The next step will be to create another abstract class named TargetSchemaInfo that will also inherit from CoreBase to our project. This class will contain some very important pieces that will be used by a derived class named MetadataGenerator for the collection of database tables, child tables, columns, primary key columns, connections to the generation target, etc. Once the class has been added and made to inherit from CoreBase, add the following code to it:
using System;
using System.Collections.Generic;
using System.Linq;
using System.Data;
using System.Data.SqlClient;
namespace CodeGenerator.Core
{
/// <summary>
/// TargetSchemaInfo class
/// </summary>
public abstract class TargetSchemaInfo : CoreBase
{
#region Properties
/// <summary>
/// Gets/Sets Connection
/// </summary>
protected SqlConnection Connection { get; set; }
#endregion
#region Constructor
/// <summary>
/// Default constructor
/// </summary>
public TargetSchemaInfo() : base()
{
// Initialize object
Initialize();
}
#endregion
#region Utility Methods
/// <summary>
/// Handles class initialization logic
/// </summary>
private void Initialize()
{
// Create validator
DataSourceValidator validator = new DataSourceValidator();
if (validator.IsValidTarget())
{
// Initialize and open connection to the target database
Connection = new SqlConnection(TargetDatabaseConnectionString);
Connection.Open();
}
}
/// <summary>
/// Retrieves a list of database tables in the target database
/// </summary>
/// <returns></returns>
protected List<string> DatabaseTables()
{
// Pre-allocate return value
List<string> retVal = new List<string>();
// Begin process of fetching database tables
using (DataSet availableTables = new DataSet("AvailableTables"))
{
using (SqlCommand retrieveTables = new SqlCommand(LibraryConstants.DATABASE_TABLES_SPROC, Connection))
{
using (SqlDataAdapter adapter = new SqlDataAdapter(retrieveTables))
{
// Set command type and fill dataset
retrieveTables.CommandType = CommandType.StoredProcedure;
adapter.Fill(availableTables);
// Filter out un-wanted tables such as system and information schema tables.
List<string> temp = new List<string>();
foreach (DataRow row in availableTables.Tables[0].Select("TABLE_TYPE='TABLE' and TABLE_OWNER <> 'sys' AND TABLE_OWNER <> 'INFORMATION_SCHEMA'"))

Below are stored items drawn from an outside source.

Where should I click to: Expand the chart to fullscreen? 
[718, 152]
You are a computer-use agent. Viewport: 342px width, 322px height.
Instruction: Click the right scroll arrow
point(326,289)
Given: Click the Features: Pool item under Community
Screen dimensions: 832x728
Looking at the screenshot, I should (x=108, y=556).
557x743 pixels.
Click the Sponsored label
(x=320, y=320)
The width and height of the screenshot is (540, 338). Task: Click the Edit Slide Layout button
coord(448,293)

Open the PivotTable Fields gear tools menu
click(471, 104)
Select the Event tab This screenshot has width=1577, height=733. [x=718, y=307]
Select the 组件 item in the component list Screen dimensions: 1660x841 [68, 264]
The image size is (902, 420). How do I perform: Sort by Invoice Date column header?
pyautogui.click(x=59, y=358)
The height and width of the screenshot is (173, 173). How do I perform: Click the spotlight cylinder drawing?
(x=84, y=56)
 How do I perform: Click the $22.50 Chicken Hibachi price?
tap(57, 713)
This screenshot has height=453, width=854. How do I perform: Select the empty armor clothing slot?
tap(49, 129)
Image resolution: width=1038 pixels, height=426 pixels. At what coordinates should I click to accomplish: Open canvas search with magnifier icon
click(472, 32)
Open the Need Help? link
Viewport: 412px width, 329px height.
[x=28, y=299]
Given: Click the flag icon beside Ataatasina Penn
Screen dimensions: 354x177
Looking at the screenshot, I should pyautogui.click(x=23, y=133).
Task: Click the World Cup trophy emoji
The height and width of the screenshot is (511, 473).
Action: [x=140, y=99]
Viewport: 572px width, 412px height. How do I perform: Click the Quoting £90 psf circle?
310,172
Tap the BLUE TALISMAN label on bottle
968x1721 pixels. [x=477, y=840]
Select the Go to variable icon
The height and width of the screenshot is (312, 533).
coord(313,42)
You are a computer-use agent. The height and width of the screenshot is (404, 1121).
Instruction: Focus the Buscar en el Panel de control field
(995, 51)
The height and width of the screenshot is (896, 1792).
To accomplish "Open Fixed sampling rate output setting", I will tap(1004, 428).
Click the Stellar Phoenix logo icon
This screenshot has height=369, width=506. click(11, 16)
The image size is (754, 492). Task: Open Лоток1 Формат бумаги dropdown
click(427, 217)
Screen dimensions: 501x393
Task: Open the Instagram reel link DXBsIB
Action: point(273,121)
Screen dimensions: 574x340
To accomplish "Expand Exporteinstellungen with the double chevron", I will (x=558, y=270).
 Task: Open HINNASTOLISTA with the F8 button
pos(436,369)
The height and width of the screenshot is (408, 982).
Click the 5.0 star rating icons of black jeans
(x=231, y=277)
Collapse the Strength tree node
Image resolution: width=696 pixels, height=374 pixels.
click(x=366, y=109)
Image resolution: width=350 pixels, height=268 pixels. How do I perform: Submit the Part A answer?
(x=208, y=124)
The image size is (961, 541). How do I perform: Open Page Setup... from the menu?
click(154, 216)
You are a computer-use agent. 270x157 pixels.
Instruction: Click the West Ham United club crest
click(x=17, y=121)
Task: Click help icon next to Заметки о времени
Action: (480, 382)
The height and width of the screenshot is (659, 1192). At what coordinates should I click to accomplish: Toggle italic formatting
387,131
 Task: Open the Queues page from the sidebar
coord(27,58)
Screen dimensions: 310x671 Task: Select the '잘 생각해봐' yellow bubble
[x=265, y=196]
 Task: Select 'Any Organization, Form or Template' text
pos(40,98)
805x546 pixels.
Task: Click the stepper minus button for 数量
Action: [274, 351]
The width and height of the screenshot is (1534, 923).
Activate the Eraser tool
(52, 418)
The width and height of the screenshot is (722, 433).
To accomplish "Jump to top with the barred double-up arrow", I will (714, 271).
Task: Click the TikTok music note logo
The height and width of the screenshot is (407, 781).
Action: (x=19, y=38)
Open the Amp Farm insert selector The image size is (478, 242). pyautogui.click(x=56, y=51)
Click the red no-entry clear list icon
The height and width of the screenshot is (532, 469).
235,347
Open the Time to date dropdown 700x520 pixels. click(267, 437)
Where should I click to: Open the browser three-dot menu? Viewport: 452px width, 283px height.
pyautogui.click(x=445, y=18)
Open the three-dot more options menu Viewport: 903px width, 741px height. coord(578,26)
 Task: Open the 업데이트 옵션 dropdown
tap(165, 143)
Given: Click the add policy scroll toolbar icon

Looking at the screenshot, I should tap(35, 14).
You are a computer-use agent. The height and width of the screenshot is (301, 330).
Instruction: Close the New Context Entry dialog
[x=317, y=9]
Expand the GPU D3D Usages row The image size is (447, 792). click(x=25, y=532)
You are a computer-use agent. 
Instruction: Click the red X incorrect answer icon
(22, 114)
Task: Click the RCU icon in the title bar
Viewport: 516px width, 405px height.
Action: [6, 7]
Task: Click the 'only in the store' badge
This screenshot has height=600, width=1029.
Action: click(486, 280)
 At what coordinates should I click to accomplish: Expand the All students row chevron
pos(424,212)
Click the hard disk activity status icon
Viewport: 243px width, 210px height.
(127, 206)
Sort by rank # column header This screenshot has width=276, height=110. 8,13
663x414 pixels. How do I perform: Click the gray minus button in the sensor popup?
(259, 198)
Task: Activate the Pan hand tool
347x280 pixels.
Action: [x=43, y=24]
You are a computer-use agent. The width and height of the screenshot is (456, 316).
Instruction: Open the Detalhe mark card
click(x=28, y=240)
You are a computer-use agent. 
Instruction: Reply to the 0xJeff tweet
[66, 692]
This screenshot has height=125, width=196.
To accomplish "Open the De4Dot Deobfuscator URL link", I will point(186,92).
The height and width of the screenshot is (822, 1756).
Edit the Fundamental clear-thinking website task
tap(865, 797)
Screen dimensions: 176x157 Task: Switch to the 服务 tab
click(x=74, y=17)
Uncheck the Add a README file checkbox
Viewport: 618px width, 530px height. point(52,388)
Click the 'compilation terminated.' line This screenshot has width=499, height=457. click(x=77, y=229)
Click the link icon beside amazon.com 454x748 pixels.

temp.Add(row["TABLE_NAME"].ToString());
// Get valid table names
retVal = (from x in temp
where !x.Contains("sysdiagrams")
select x).ToList();
}
}
}
return retVal;
}
/// <summary>
/// Retrieves a list of child tables
/// </summary>
/// <param name="tableName"></param>
/// <returns></returns>
protected List<string> ChildTables(string parentTableName)
{
// Pre-allocate return value
List<string> retVal = new List<string>();
// Begin process of fetching database tables
using (DataSet availableTables = new DataSet("AvailableTables"))
{
using (SqlCommand retrieveTables = new SqlCommand(LibraryConstants.F_KEYS_SPROC, Connection))
{
using (SqlDataAdapter adapter = new SqlDataAdapter(retrieveTables))
{
// Set command type and fill dataset
retrieveTables.CommandType = CommandType.StoredProcedure;
retrieveTables.Parameters.AddWithValue("@pktable_name", parentTableName);
adapter.Fill(availableTables);
// Filter out un-wanted tables such as system and information schema tables.
foreach (DataRow row in availableTables.Tables[0].Rows)
{
if (row["fkcolumn_name"].ToString().Contains(parentTableName))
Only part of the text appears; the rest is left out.